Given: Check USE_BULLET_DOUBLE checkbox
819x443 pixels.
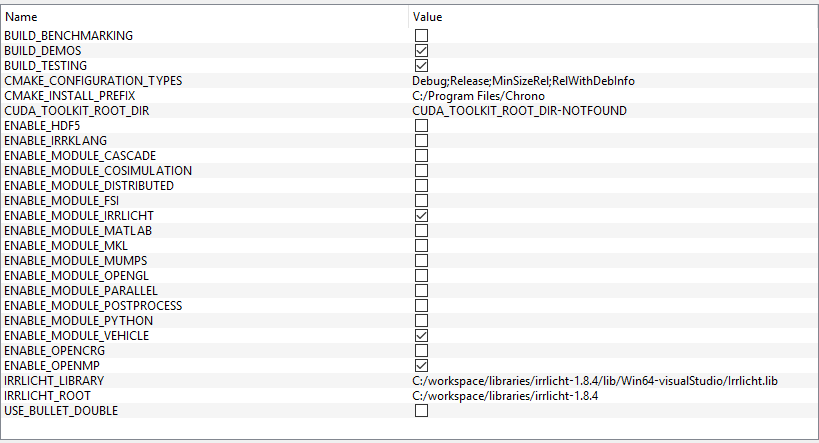Looking at the screenshot, I should (x=421, y=411).
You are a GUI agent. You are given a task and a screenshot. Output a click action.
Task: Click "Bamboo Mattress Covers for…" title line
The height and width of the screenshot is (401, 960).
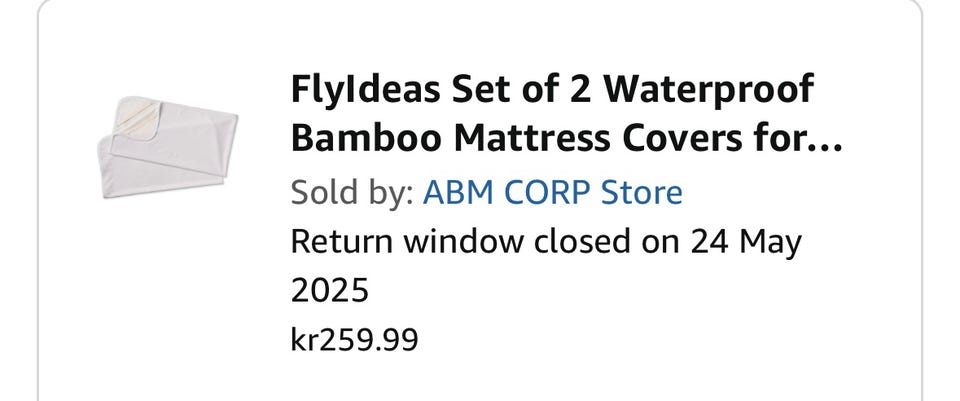(566, 139)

************

WORK ORDER: With all pictures omitted, return exactly the lines from the one containing "819x443 pixels." through the end of the entries above.

TASK OUTPUT:
819x443 pixels.
Looking at the screenshot, I should (x=421, y=411).
You are a GUI agent. You are given a task and a screenshot. Output a click action.
Task: Click "Bamboo Mattress Covers for…" title line
The height and width of the screenshot is (401, 960).
(566, 139)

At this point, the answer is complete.